### Work order:
Of all the lines below, return only those starting with the line holding "Click the gamemode=survival" and going on through the line holding "The width and height of the screenshot is (1098, 618).", exactly as written.

Entries shown below:

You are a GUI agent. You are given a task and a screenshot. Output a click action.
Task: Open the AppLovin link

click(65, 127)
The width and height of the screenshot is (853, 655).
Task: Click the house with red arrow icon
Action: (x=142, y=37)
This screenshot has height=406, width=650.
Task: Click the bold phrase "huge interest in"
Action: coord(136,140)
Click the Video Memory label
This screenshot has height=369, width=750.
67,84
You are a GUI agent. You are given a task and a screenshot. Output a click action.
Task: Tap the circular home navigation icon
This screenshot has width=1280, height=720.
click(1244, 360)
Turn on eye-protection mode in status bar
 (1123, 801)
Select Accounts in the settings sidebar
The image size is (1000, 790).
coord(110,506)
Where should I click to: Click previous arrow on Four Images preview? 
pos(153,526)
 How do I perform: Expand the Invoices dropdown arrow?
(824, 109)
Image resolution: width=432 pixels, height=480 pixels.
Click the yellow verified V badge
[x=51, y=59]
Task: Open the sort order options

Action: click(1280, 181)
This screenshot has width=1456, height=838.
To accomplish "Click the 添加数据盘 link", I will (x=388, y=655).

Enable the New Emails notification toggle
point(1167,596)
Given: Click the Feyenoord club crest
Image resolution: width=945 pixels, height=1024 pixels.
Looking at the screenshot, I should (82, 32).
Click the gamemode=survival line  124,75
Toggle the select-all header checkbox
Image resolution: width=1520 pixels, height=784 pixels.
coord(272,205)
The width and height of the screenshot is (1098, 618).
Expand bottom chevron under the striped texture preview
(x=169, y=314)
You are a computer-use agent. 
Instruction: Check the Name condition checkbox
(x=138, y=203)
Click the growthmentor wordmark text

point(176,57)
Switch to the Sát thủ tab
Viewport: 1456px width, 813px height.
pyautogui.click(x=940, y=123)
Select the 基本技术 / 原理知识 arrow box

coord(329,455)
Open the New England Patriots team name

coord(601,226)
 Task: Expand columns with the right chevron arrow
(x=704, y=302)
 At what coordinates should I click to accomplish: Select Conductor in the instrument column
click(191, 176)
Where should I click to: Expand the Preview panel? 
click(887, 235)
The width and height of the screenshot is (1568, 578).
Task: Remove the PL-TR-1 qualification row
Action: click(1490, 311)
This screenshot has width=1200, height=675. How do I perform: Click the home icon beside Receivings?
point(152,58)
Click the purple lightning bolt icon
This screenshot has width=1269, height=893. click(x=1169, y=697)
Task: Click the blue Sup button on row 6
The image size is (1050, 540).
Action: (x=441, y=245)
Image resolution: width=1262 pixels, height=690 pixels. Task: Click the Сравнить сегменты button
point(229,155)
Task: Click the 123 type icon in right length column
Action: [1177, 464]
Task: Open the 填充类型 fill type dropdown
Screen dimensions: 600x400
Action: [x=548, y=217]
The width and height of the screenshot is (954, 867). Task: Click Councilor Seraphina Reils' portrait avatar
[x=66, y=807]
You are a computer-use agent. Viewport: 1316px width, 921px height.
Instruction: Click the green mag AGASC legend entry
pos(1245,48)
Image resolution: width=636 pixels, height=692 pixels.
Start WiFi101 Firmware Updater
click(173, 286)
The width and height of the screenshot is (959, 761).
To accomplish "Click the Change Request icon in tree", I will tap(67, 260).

End of Entries shown.

### Task answer:
Click the gamemode=survival line  124,75
Toggle the select-all header checkbox
Image resolution: width=1520 pixels, height=784 pixels.
coord(272,205)
The width and height of the screenshot is (1098, 618).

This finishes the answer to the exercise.